Scott Kitterman wrote:
> No, it's debdiff from the current Debian revision.
>
> ...... Original Message .......
> On Tue, 16 Sep 2008 05:15:15 -0000 Eddy Mulyono <email address hidden> wrote:
>> @Scott:
>>> Are you close to a final debdiff for this?
>> If I understand correctly, I should debdiff python-
>> django_0.96.2-1ubuntu2 against my python-django_1.0-1ubuntu1~ppa3.
>>
>> Am I correct? (The deb.diff is 15.2 MB. Should I upload it anyway?)
>>
>> I didn't get much further than https://bugs.launchpad.net/ubuntu/+source
>> /python-django/+bug/264191/comments/24
>>
>> It runs most tests in the test suite, minus some tests that require
>> networking, and the FileSaveRaceConditionTest.
>>
>> According to James Bennet, that last item is not a Django bug. Getting
>> it "fixed" will require me to probe into pbuilder/chroot/soyuz/buildbot-
>> land, which I don't think I'll be able to finish before Intrepid's
>> launch.
>>
>> Other than that, though, I've been using my 1.0-1ubuntu1~ppa3, and it
>> works fine for me.
>>
>>> Please remember to do it as a merge from the current Ubuntu version to
>> that the Ubuntu change history is preserved.
>>
>> I might need some help with merging the Ubuntu changelog with the Debian
>> changelog. Which entries from Debian changelog should I include? Which
>> entries should I not include?
>>
>> --
>> python-django FFe for 1.0
>> https://bugs.launchpad.net/bugs/264191
>> You received this bug notification because you are a member of MOTU
>> Release Team, which is a direct subscriber.
>>
>

Revision history for this message
Soren Hansen (soren) wrote :

Eddy, I can certainly understand why you were having trouble with this one. Up until the 1.0 release, Debian maintained two completely separate Django trees.. One in experimental that rather closely tracked svn, the other in sid, which tracked stable releases. The package we've shipped so far was based on the latter, but the 1.0-1 package from Debian is based on the experimental branch, so especially the changelog was.. um... an "interesting" exercise. :) What do you think of the attached debdiff? It's against Debian's 1.0-1 package.

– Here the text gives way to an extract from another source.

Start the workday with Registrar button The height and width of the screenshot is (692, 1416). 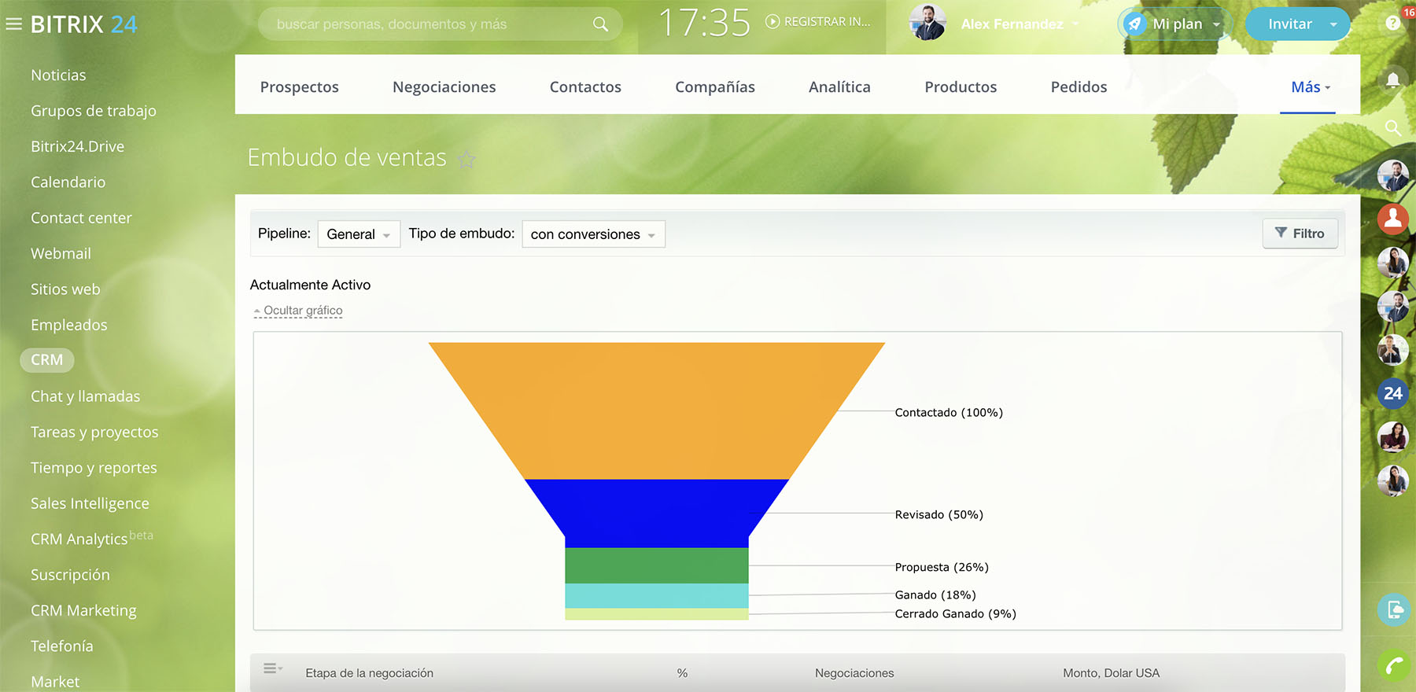(818, 22)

Revision history for this message
Launchpad Janitor (janitor) wrote :

This bug was fixed in the package python-django - 1.0-1ubuntu1

---------------
python-django (1.0-1ubuntu1) intrepid; urgency=low

  * Merge from Debian (LP: #264191), remaining changes:
    - Run test suite on build.

  [Eddy Mulyono]
  * Update patch to workaround network test case failures.

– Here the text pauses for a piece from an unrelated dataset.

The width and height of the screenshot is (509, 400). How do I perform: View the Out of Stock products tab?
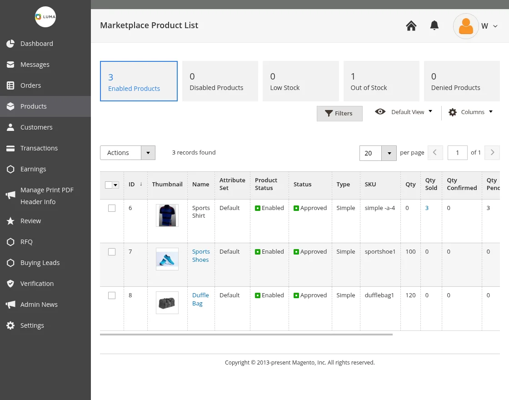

 -- Scott James Remnant <email address hidden> Tue, 16 Sep 2008 12:18:47 -0700

Changed in python-django:
status: Confirmed → Fix Released
Revision history for this message
Shane R. Spencer (whardier) wrote :

Is this targetted toward intrepid as well as hardy-backports? I know
libjs-jquery is becoming somewhat of a dependency for django developers
and it may need to hit hardy-backports if Django 1.0.1 will find a home
there as well. I know libjs-jscript depends on javascript-common and
there is some new meta-packages/small-packages for setting up common
parameters between javascript land, web server land, etc.. I'm wondering
if those are going to be limited to intrepid as well.

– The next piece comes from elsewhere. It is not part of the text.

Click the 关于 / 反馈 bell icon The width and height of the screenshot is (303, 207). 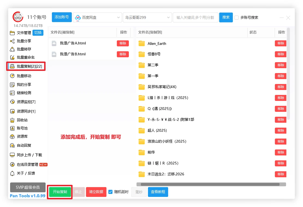(12, 173)
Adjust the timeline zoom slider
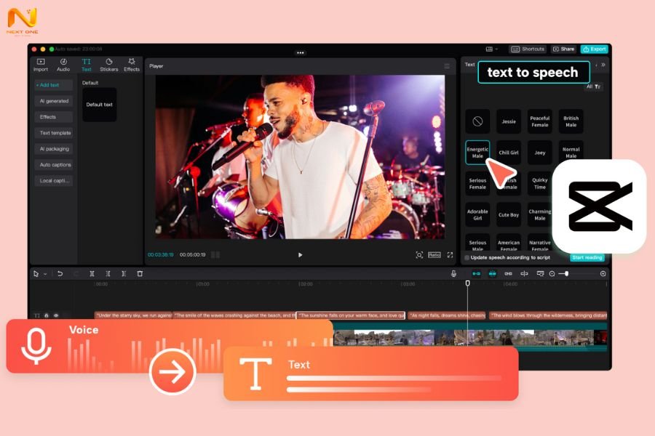 pos(567,274)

Revision history for this message
Scott Kitterman (kitterman) wrote :

This is for Intrepid. Now that it's in Intrepid, backports can be considered. See https://help.ubuntu.com/community/UbuntuBackports#How to request new packages on how to request packages in backports.

Revision history for this message
John C Barstow (jbowtie) wrote :

There is an existing backport request.